What to work on.
Return nothing but the lines from the one with "The height and" through the one with "588x392 pixels." in the data below, word for word and without pictures.
--
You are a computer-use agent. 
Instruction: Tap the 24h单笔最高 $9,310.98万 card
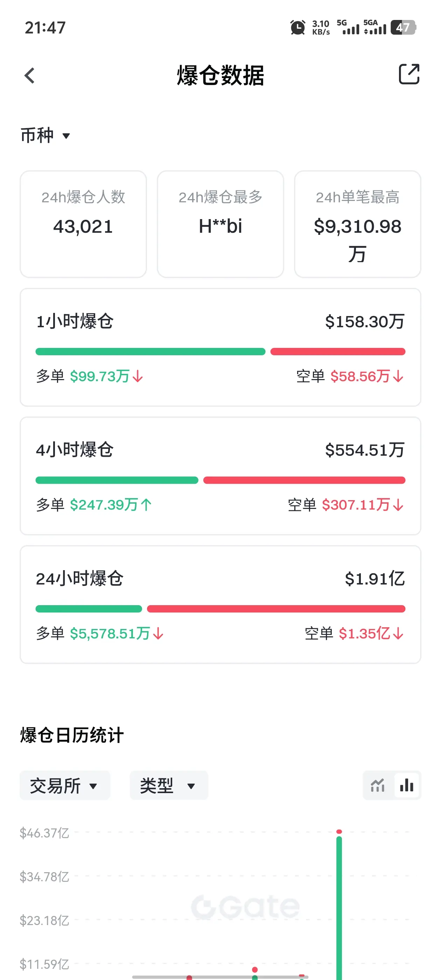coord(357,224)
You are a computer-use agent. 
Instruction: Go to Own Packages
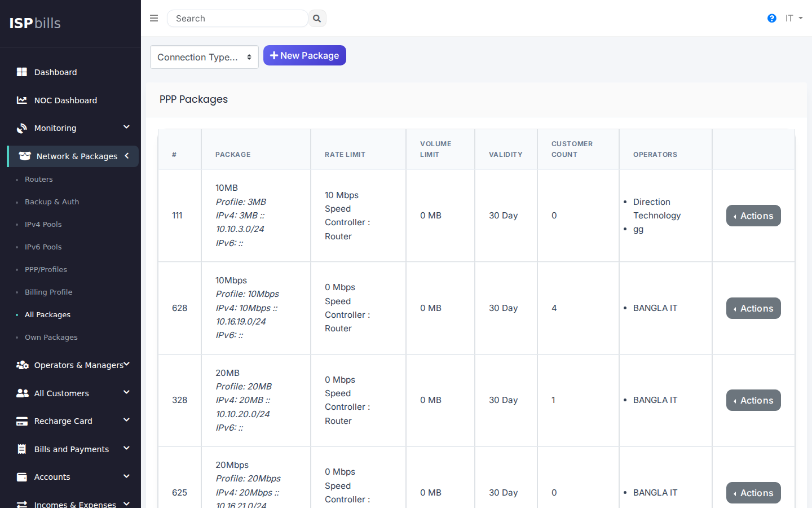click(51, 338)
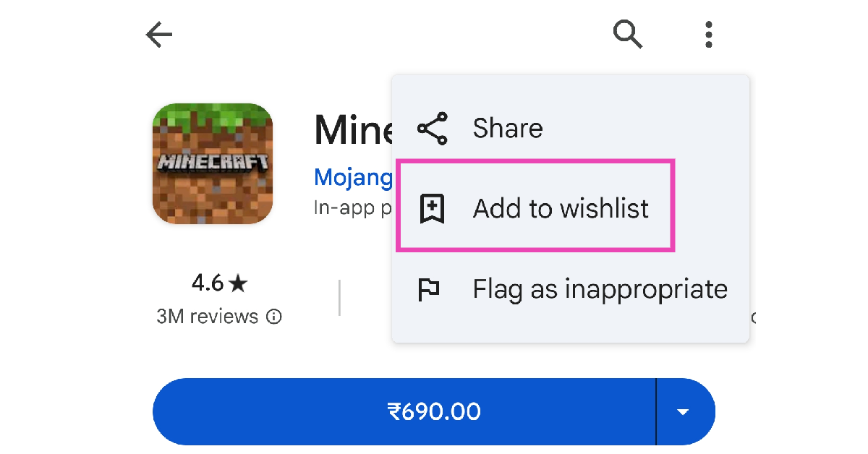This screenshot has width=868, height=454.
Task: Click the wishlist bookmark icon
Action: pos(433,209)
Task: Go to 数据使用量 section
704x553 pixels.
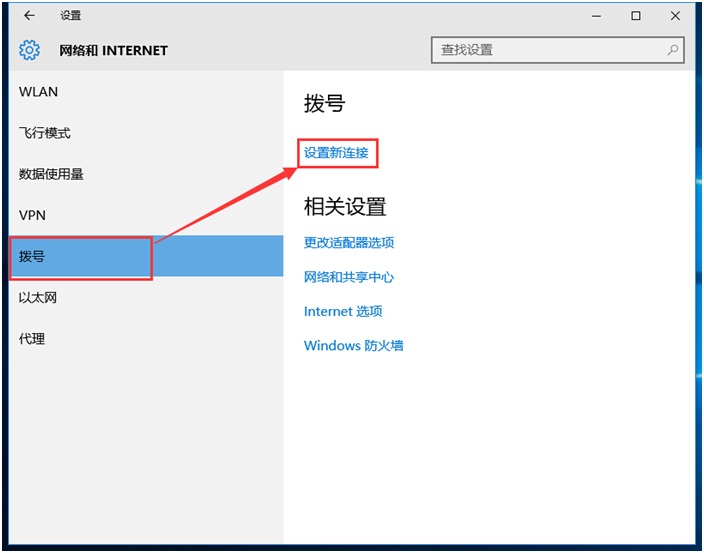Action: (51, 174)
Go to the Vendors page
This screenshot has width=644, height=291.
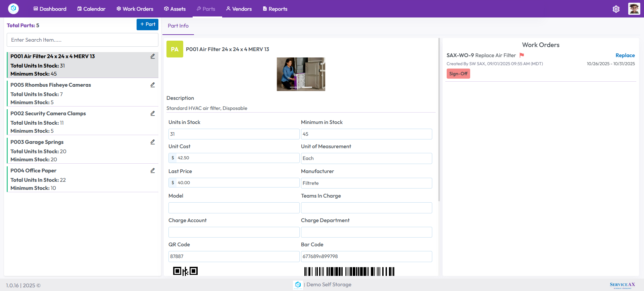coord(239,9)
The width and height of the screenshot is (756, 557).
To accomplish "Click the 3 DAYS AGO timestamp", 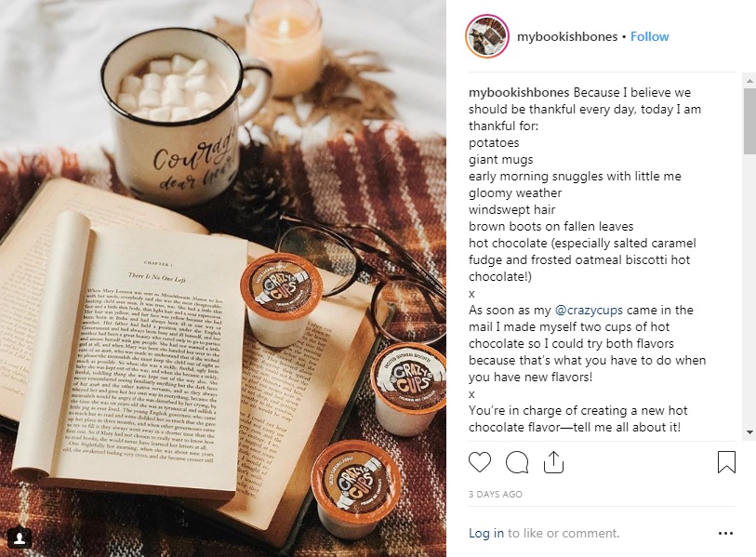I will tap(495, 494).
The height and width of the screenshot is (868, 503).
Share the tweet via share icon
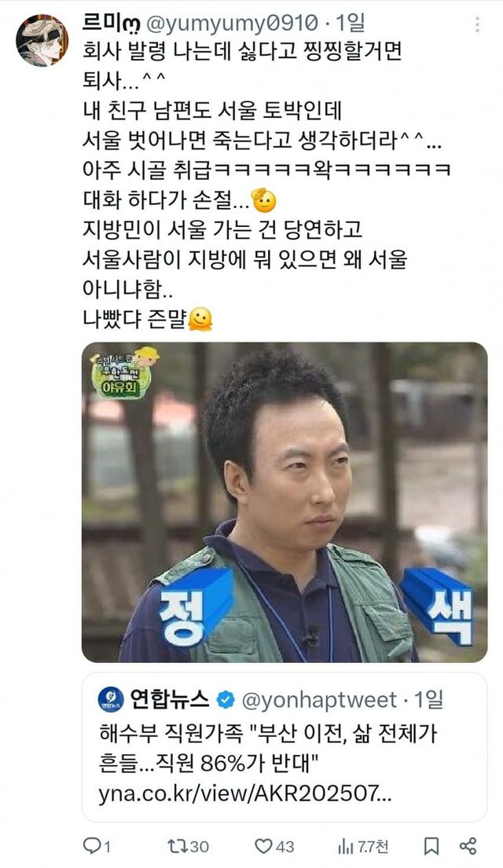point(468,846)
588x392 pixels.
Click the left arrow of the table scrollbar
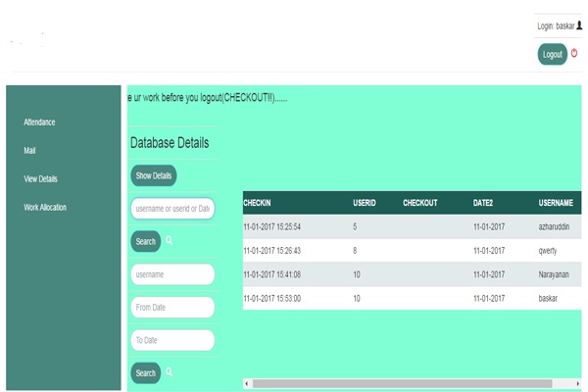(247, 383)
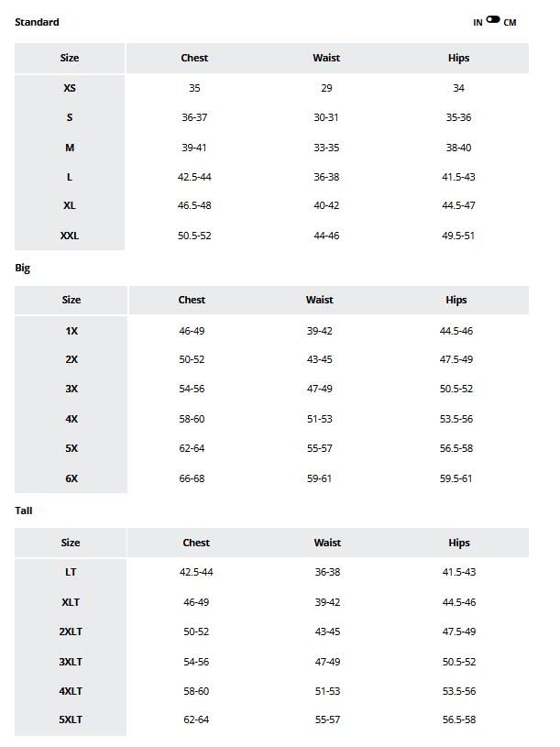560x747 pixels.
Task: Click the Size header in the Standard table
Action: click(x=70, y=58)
--
Response.
The height and width of the screenshot is (868, 503).
Share the tweet via share icon
point(468,846)
588x392 pixels.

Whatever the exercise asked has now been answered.